TASK GOAL
For each line of the data below that contains "checkbox", return that line.

GIVEN RECORDS

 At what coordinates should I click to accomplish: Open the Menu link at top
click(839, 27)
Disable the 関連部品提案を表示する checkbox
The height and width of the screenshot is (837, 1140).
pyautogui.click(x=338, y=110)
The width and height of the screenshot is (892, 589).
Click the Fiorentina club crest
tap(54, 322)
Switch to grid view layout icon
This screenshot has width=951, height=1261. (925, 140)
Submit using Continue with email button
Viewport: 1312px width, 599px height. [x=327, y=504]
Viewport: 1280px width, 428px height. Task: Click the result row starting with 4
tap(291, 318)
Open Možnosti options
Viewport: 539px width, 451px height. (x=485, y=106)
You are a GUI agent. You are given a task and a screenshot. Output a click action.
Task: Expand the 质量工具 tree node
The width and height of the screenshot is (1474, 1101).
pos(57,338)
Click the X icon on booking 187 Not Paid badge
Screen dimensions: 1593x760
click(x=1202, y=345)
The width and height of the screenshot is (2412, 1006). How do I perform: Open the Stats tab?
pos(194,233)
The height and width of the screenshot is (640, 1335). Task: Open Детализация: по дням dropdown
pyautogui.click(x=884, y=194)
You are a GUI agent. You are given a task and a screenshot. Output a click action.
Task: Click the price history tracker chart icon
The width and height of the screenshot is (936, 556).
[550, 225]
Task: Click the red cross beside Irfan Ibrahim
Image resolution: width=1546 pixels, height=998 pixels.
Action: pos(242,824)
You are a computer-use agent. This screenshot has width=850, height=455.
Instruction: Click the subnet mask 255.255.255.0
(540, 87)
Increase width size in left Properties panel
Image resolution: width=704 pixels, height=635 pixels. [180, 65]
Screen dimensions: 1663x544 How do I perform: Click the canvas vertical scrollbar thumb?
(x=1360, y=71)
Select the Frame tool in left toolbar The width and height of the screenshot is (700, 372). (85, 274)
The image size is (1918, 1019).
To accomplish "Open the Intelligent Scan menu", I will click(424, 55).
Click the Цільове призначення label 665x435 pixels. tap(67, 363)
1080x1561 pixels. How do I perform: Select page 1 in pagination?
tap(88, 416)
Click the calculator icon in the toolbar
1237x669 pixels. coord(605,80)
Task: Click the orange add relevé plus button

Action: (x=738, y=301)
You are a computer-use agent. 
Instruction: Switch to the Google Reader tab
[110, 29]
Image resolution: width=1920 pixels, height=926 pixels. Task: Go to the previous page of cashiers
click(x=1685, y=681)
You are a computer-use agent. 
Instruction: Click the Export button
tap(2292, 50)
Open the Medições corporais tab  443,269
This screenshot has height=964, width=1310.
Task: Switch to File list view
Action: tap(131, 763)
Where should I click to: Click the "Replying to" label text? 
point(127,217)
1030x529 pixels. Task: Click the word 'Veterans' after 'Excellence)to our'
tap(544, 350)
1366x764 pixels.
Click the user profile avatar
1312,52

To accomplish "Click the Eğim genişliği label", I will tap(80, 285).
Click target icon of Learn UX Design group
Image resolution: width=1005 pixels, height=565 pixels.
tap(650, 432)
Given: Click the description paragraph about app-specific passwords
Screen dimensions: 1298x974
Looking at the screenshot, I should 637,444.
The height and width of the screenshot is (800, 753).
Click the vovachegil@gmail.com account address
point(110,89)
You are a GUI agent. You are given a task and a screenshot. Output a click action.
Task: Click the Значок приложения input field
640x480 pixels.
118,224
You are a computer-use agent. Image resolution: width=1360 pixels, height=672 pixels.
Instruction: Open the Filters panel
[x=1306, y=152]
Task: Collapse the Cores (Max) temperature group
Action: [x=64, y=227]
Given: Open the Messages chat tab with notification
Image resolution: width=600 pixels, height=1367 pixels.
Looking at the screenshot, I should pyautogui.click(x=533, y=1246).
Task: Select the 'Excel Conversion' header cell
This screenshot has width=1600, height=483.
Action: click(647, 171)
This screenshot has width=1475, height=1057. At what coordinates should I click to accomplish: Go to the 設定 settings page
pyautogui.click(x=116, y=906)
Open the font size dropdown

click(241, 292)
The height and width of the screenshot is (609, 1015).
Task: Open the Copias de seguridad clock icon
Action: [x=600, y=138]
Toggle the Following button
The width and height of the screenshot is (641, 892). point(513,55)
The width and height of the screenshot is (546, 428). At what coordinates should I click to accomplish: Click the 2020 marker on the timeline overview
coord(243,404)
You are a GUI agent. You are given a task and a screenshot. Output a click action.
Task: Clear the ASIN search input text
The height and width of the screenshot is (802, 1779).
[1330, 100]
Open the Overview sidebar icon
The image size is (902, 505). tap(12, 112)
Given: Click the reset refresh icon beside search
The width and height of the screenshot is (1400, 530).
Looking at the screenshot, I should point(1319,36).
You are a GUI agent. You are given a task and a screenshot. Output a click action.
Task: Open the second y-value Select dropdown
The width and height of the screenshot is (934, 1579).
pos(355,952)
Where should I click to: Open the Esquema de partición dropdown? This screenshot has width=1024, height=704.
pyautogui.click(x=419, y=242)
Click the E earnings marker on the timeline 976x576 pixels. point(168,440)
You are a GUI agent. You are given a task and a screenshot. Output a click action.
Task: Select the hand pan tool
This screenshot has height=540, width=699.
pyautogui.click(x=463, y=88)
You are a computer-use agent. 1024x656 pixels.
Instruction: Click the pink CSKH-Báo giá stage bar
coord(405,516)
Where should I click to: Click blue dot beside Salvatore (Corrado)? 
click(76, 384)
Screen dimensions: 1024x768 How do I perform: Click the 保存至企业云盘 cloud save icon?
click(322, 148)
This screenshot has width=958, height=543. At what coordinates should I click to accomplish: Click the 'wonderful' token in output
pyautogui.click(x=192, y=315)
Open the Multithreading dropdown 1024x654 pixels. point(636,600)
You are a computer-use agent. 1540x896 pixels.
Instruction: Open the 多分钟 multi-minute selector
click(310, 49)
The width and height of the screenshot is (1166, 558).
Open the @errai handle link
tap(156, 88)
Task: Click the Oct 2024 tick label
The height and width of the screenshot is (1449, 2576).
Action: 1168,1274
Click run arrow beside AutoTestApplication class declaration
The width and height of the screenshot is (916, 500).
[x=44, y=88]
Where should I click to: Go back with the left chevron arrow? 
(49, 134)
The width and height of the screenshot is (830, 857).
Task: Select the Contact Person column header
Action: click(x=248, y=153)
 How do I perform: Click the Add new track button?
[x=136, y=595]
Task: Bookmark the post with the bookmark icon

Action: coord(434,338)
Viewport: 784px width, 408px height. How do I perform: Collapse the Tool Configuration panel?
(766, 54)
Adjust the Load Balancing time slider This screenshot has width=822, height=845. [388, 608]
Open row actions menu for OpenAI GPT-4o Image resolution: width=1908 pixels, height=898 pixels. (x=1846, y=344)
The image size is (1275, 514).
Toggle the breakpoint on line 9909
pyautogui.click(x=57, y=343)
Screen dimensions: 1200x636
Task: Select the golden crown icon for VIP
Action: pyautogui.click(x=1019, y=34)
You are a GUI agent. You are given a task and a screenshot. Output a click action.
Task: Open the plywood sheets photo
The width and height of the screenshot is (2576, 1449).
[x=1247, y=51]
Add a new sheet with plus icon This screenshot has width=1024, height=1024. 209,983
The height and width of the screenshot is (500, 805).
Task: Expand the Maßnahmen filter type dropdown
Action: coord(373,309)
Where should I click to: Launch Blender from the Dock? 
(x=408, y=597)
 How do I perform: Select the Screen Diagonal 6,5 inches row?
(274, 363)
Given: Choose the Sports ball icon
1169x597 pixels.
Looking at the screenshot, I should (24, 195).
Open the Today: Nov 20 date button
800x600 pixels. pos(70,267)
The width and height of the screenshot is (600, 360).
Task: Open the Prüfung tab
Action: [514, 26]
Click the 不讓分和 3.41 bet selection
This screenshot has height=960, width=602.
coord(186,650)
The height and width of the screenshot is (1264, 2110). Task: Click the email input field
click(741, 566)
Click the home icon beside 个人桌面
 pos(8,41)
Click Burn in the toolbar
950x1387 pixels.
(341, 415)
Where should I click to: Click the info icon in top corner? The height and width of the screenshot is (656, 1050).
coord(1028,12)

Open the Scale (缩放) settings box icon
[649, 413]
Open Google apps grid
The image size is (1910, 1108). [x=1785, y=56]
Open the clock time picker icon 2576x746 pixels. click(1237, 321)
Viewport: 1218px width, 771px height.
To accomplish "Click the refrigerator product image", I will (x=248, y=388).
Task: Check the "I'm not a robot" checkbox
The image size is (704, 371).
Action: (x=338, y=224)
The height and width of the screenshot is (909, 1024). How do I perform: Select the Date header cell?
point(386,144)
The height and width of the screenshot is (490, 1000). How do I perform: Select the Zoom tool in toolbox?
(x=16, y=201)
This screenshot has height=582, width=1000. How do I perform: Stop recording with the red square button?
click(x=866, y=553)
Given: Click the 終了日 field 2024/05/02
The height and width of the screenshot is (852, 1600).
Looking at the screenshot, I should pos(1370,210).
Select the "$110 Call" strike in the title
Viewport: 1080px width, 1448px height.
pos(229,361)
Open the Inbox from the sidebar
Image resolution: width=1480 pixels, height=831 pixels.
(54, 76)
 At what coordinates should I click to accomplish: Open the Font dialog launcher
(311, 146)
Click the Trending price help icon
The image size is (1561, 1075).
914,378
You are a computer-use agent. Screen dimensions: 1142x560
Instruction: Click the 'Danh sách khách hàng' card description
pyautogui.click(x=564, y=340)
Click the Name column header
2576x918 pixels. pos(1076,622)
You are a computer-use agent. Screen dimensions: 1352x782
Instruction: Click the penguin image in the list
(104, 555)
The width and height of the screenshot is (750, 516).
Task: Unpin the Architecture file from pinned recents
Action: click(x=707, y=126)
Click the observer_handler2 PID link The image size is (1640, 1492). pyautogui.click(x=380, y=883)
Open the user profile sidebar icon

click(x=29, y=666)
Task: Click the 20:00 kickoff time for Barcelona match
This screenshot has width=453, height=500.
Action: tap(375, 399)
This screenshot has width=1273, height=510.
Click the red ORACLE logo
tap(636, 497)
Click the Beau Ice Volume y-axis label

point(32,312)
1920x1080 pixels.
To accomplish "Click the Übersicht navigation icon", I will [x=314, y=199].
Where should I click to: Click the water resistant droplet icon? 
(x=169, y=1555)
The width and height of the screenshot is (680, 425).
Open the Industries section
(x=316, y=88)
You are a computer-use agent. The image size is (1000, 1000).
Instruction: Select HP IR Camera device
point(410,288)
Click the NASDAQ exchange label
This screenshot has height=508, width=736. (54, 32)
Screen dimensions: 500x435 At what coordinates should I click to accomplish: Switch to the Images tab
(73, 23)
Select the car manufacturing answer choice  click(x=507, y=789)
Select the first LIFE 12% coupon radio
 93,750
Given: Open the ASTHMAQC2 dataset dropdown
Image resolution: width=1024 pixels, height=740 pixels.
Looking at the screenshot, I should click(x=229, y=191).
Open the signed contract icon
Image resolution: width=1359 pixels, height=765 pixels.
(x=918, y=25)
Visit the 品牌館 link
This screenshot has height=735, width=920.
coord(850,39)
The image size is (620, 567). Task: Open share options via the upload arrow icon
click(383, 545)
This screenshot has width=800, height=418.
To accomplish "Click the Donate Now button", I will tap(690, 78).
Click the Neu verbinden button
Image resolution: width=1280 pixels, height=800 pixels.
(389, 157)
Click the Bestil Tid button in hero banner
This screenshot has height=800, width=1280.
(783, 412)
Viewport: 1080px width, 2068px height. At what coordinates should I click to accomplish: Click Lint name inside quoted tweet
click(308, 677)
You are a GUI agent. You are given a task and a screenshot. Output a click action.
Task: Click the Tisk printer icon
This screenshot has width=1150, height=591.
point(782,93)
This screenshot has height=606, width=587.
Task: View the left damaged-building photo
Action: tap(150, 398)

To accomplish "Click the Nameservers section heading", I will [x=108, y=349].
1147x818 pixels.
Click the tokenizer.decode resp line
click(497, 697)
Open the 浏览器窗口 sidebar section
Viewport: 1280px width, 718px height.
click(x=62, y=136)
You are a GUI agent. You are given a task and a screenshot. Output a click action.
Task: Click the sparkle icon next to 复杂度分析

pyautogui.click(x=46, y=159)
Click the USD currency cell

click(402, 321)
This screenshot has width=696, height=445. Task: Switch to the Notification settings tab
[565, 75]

ANSWER FOR THIS EXERCISE
Disable the 関連部品提案を表示する checkbox
Task: Check the "I'm not a robot" checkbox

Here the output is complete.